Kurulan 23 darağacında bir de kadın vardır.
Bir kadının siyaseten idam edilmesi adalet tarihinde de ilk kez Erzurum'da yaşanır.
Erzurum şehrinin “Müstahkem Mevki Komutanı” olan Tatar Hasan Paşa’nın imza attığı olay 1920’li yıllarda yaşanmıştır. Bu olayın, bazı kaynaklarda 1925, bazılarında 1926 yılında yaşandığı belirtilmektedir. *
Erzurum Müstahkem Mevki Komutanı Tatar Hasan Paşa, Ahmet Altan’ın dedeleridir. Şapka giymiyorlar diye, başka bahaneler üreterek, onlarca insanı dar ağaçlarında sallandırmış, fail-i meçhule kurban etmişlerdir. Sürgünler de işin cilası…
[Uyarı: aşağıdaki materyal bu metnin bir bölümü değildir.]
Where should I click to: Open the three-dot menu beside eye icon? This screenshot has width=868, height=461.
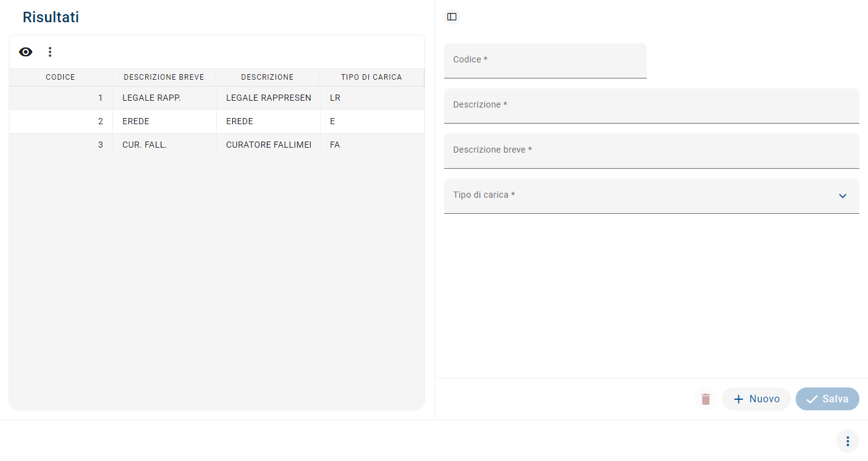pyautogui.click(x=50, y=52)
Dedelerinin akibeti belli değildir.
*
Babaları Çetin Altan’ın dünyaya bakışı zaten ortadadır. İlk gençlik yıllarımda gerek Çetin Altan ve gerek Yaşar Kemal, eserlerini en çok okuduğum yazarlardandı. Hayata ve Türkiye’ye hep aynı gözle bakmışlar, genellikle devlete ve iradeye kafa tutmuşlar, hak aramanın yolu olarak, kahramanlarının eline silah aldırıp dağlara çıkmayı, yani eşkiyalığı yeğlemişler ve isyana teşvik etmişlerdir.
Bu bakış dünden bugüne pek değişmemiş.
Vesayet mi, veraset mi?
Not: Mehmet Altan’ı bu durumdan tenzih ediyorum…
***
KİM DEMİŞ ŞİİR DİYE?
Nesir/ şiir demek bile uygun düşmez.
Şiirin semtinden bile geçemeyecek günlük yazı. Bir değerlendirme yazısı.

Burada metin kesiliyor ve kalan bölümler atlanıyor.